Additionally, when measuring the leak rate of a leakage hole using the constant-volume method, it's also necessary to account for the system's inherent outgassing—specifically, the influence of the system's background leak rate. Figure 1 illustrates the relationship between leak rate and time. Here, Line 1 represents the system's intrinsic outgassing, which causes the background pressure to change over time, leading to an increase in the system's baseline pressure. This phenomenon is influenced by factors such as system degassing, permeation through the system's pipe walls, and unknown leaks. Line 2 depicts the ideal pressure-time behavior of the system, where the product of the slope dpL/dt (the rate of change in pressure) and the system volume V directly corresponds to the leak rate of the hole. Finally, Line 3 shows the actual pressure-time relationship observed during the experiment, which is essentially the superposition of Line 1 and Line 2.

Figure 1: Relationship Between Pressure and Time

Considering the influence of system background outgassing, the leak rate of the leakage hole can be calculated as:

When the start times are the same, the true leak rate of the leak hole can be expressed as the difference between the leakage rate within that time period and the background leakage rate.

Calibration Device and Calibration Method

2.1、Calibration Device

The standard leak-orifice calibration device is shown in Figure 2. This calibration setup primarily consists of an air source, the leak orifice being calibrated, a standard volume, a fixed-volume chamber, a thin-film vacuum gauge, a composite vacuum meter, and a pumping system.

Figure 2: Schematic Diagram of the Structure Principle for Constant-Volume Method Standard Leak Calibration Device

Conclusion

(1) After degassing the system by heating and then cooling it down to 23°C, the system is sealed and left undisturbed under a vacuum of 10⁻⁶ Pa. The intrinsic background leakage rate caused by the system's own outgassing is 1.15 × 10⁻⁸ Pa·m³/s. Under these operating conditions, when calibrating for leak rates greater than 10⁻⁶ Pa·m³/s, the influence of the background leakage can be disregarded. However, when the leak rate of the calibrated leak hole falls below 10⁻⁷ Pa·m³/s, the impact of the system's outgassing cannot be ignored.

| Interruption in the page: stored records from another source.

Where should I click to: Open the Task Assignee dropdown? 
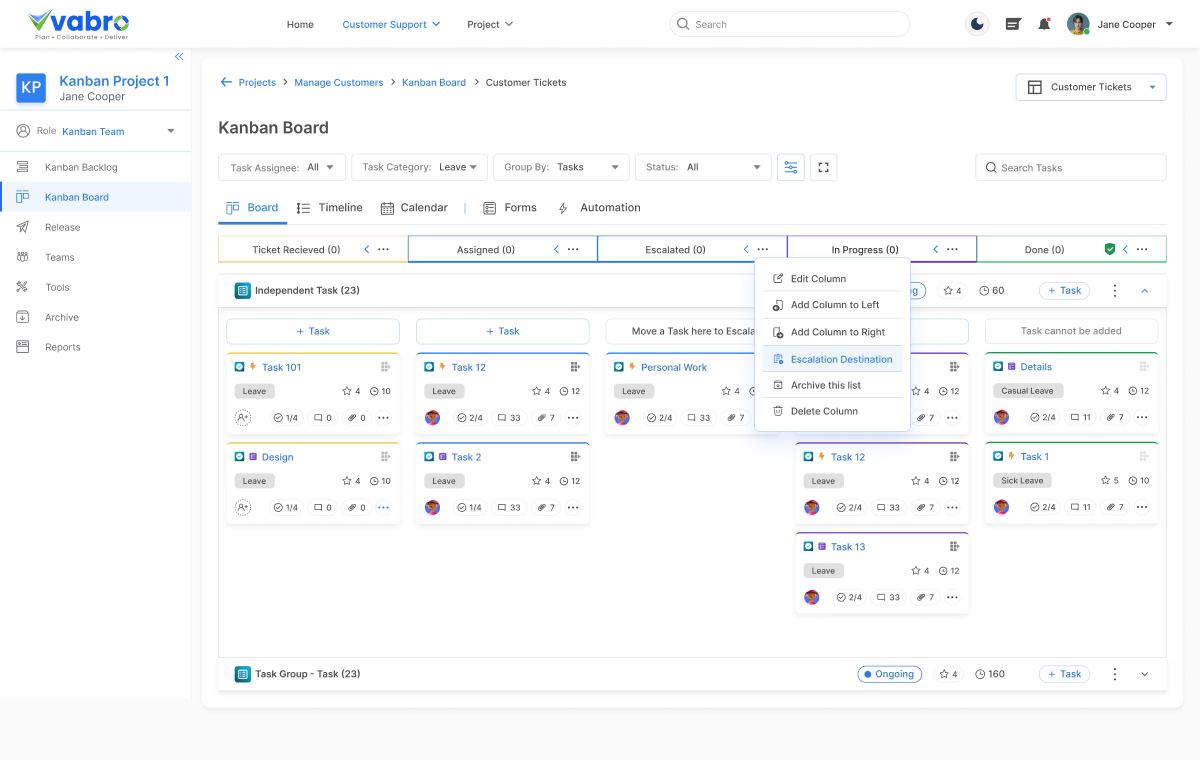point(282,167)
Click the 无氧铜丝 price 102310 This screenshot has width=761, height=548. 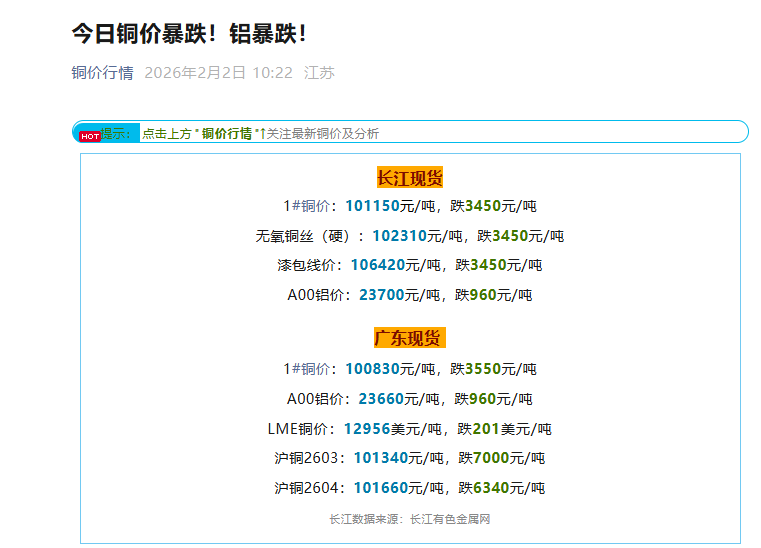(x=399, y=236)
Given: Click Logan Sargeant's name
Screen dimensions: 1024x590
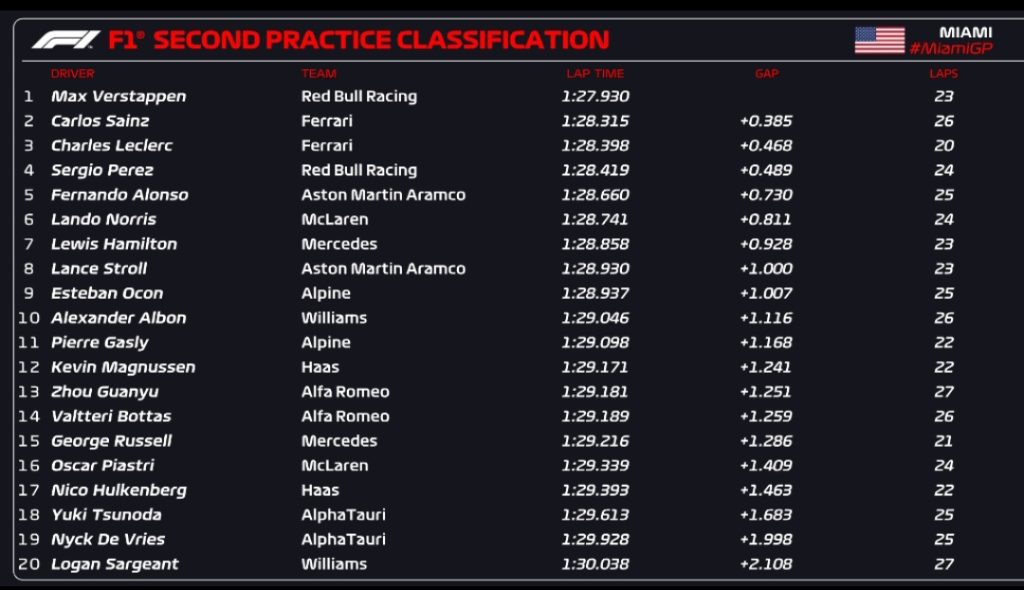Looking at the screenshot, I should tap(115, 564).
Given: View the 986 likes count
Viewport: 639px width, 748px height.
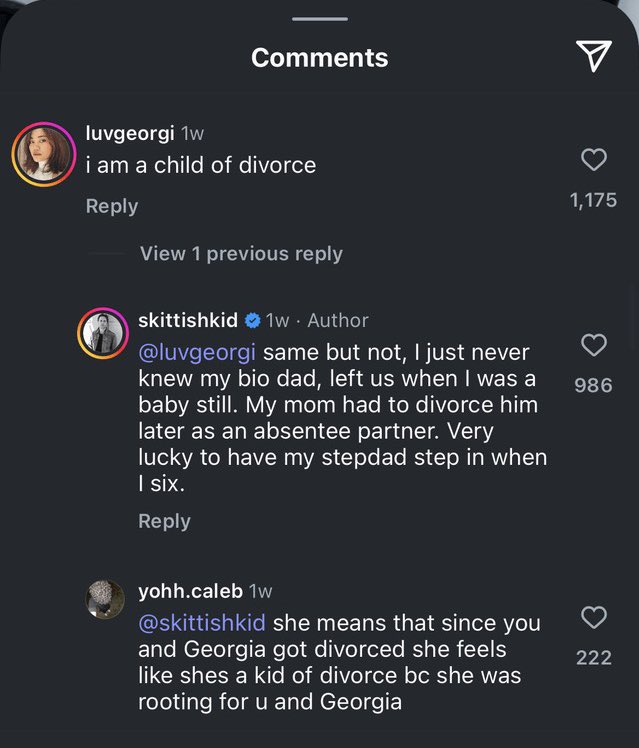Looking at the screenshot, I should click(x=594, y=385).
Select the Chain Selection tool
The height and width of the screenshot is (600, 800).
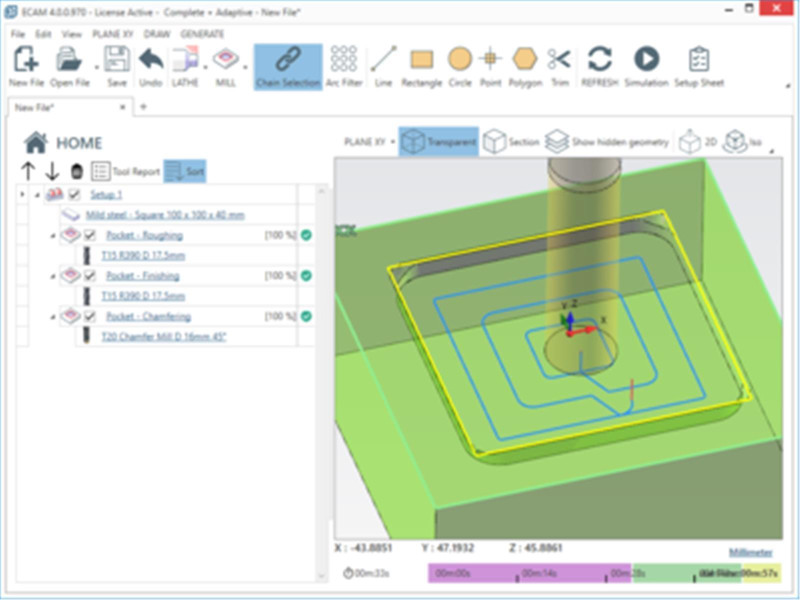pos(288,67)
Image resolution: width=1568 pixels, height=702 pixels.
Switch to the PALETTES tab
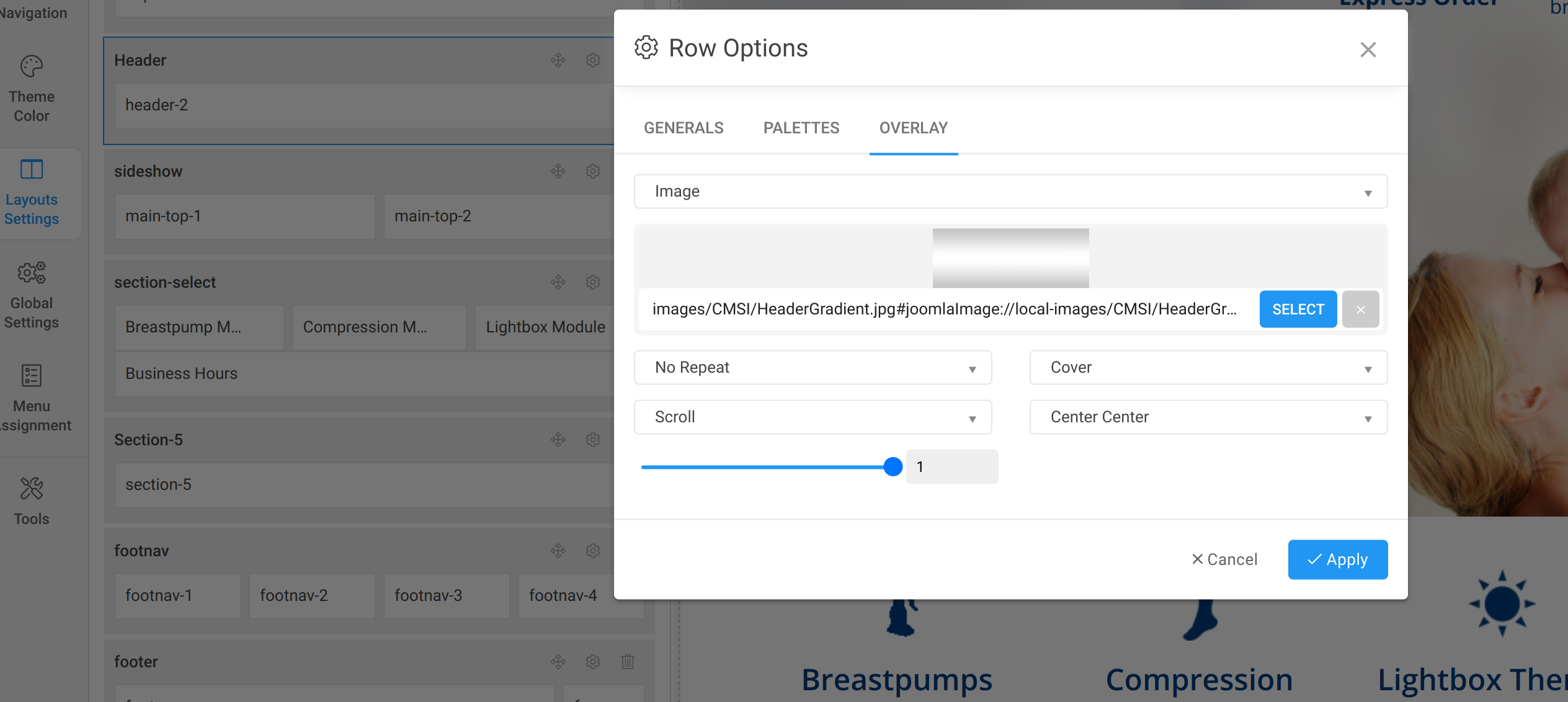[801, 128]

(2) Calibration results for a standard vacuum leak with a leakage rate of 2.3 × 10⁻⁶ Pa·m³/s, conducted within a pressure range of 100 to 400 kPa, show that the leak rate exhibits a linear relationship with the square of the pressure for all three filling gases—H₂, He, and D₂—indicating that the gas flow through the leak remains in the viscous flow regime.

(3) After comparing the leak rates of pores filled with different gases under the same inlet pressure, it was found that the pore leak rate is inversely proportional to the gas viscosity. At the same pressure, He has the highest viscosity coefficient, resulting in poor gas mobility and the lowest leak rate through the pores. In contrast, H2 exhibits the lowest viscosity coefficient, leading to the highest leak rate—indicating that the gas flow through the pores is in the viscous regime.